Postretirement benefits other than pensions. We provide certain postretirement health care and life insurance benefits for some retired employees. In some cases, we pay a portion of the cost of the benefit. Note 9: Pension and Other Postretirement Benefit Plans provides additional information about our postretirement benefit plans.

Environmental Remediation

Environmental Remediation

We accrue losses associated with environmental remediation obligations when such losses are probable and reasonably estimable. Future expenditures for environmental remediation obligations are not discounted to their present value. Recoveries of environmental remediation costs from other parties are recorded as assets when the recovery is deemed probable and does not exceed the amount of losses previously recorded.

Earnings Per Share

Basic earnings (loss) per share is net earnings (loss) available to common shareholders divided by the weighted average number of our outstanding common shares, including stock equivalent units where there is no circumstance under which those shares would not be issued.

Diluted earnings (loss) per share is net earnings (loss) available to common shareholders divided by the sum of the:

weighted average number of our outstanding common shares and

the effect of our outstanding dilutive potential common shares.

Dilutive potential common shares may include:

outstanding stock options,

restricted stock units and

performance share units.

We use the treasury stock method to calculate the dilutive effect of our outstanding stock options, restricted stock units and performance share units. Share-based payment awards that are contingently issuable upon the achievement of specified performance or market conditions are included in our diluted earnings per share calculation in the period in which the conditions are satisfied.

Stock Repurchase Programs Policy

All common stock repurchases under the 2016 and 2019 Repurchase Programs were made in open-market transactions.

We record share repurchases upon trade date as opposed to the settlement date when cash is disbursed. We record a liability to account for repurchases that have not been cash settled.
Share-based Compensation

HOW WE ACCOUNT FOR SHARE-BASED AWARDS

When accounting for share-based awards we:

use a fair-value-based measurement and

recognize the cost of share-based awards on our consolidated financial statements.
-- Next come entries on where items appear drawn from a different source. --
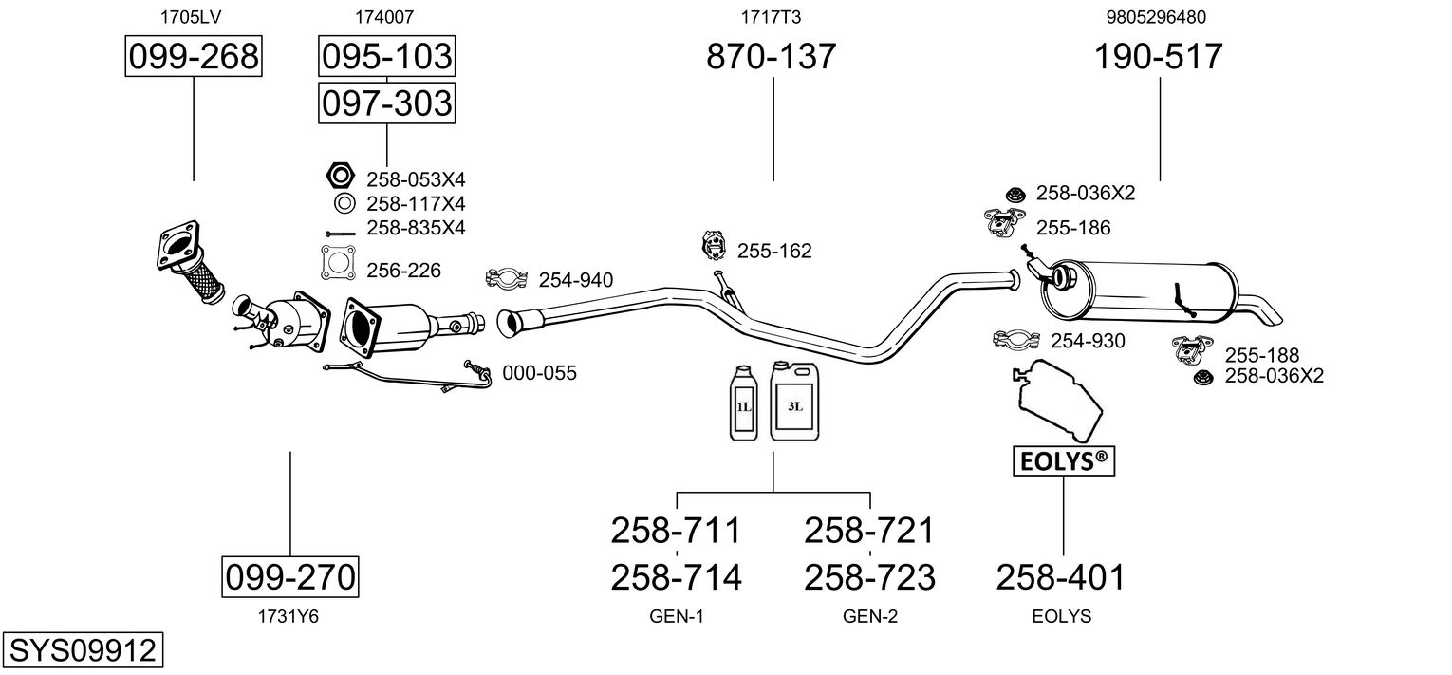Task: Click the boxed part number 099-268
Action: [x=194, y=57]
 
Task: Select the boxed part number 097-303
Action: [x=386, y=103]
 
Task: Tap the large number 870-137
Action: [x=772, y=57]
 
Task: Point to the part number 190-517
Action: [x=1159, y=57]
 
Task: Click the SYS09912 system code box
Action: [x=82, y=651]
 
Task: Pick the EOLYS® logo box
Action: [x=1063, y=461]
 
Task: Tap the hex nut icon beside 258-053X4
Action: [x=339, y=177]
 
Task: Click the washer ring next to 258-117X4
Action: [x=344, y=203]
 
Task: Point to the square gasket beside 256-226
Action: [x=337, y=263]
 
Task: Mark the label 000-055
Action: [x=539, y=373]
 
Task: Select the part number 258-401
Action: [x=1061, y=576]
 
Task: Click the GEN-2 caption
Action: [x=870, y=617]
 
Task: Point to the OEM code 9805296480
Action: [x=1157, y=17]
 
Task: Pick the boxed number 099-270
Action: [x=290, y=576]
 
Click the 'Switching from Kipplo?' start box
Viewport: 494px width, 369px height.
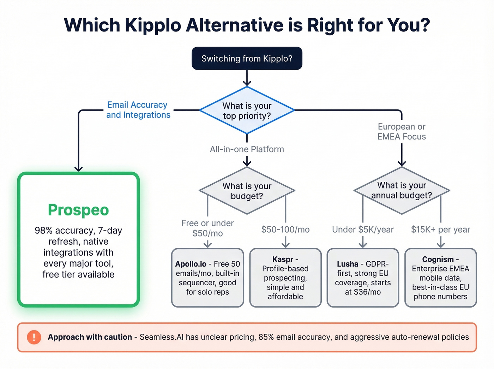pyautogui.click(x=247, y=58)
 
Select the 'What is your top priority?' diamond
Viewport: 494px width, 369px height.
pyautogui.click(x=247, y=111)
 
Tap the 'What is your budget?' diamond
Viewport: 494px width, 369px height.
pyautogui.click(x=247, y=191)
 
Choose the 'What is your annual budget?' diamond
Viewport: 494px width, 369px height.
pyautogui.click(x=402, y=190)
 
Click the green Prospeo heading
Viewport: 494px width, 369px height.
pyautogui.click(x=78, y=210)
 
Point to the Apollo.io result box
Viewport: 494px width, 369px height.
pyautogui.click(x=207, y=278)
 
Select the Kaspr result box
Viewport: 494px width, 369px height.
pyautogui.click(x=285, y=278)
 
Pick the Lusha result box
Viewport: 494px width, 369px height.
pyautogui.click(x=363, y=278)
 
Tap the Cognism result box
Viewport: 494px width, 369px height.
pyautogui.click(x=440, y=278)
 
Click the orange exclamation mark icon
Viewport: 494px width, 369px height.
pyautogui.click(x=34, y=337)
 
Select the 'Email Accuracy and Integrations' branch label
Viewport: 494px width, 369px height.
pyautogui.click(x=138, y=110)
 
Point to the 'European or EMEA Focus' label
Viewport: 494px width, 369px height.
pyautogui.click(x=402, y=132)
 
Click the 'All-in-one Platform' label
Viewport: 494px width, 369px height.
pyautogui.click(x=247, y=149)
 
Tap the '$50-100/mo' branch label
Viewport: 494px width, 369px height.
pyautogui.click(x=285, y=230)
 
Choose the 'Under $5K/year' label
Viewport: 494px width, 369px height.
pyautogui.click(x=363, y=230)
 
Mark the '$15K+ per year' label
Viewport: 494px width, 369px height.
pyautogui.click(x=440, y=230)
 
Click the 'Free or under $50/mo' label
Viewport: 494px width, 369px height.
pyautogui.click(x=207, y=228)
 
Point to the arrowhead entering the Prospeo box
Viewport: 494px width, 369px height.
pyautogui.click(x=78, y=169)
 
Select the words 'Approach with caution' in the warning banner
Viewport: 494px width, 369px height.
pyautogui.click(x=90, y=337)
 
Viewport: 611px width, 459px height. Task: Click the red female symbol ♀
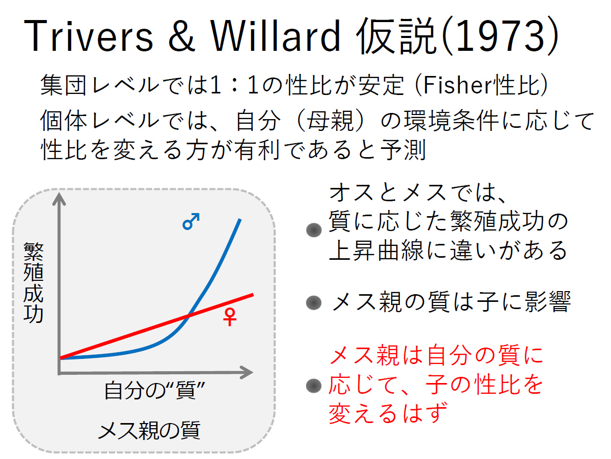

We recognize the cost of share-based awards on our Consolidated Statement of Operations over the required service period — generally the period from the date of the grant to the date when it is fully vested. Special situations include:

Awards that vest upon retirement — the required service period ends on the date an employee is eligible for retirement, including early retirement.

Awards that continue to vest following job elimination or the sale of a business — the required service period ends on the date the employment from the company is terminated.

In these special situations, compensation expense from share-based awards is recognized over a period that is shorter than the stated vesting period.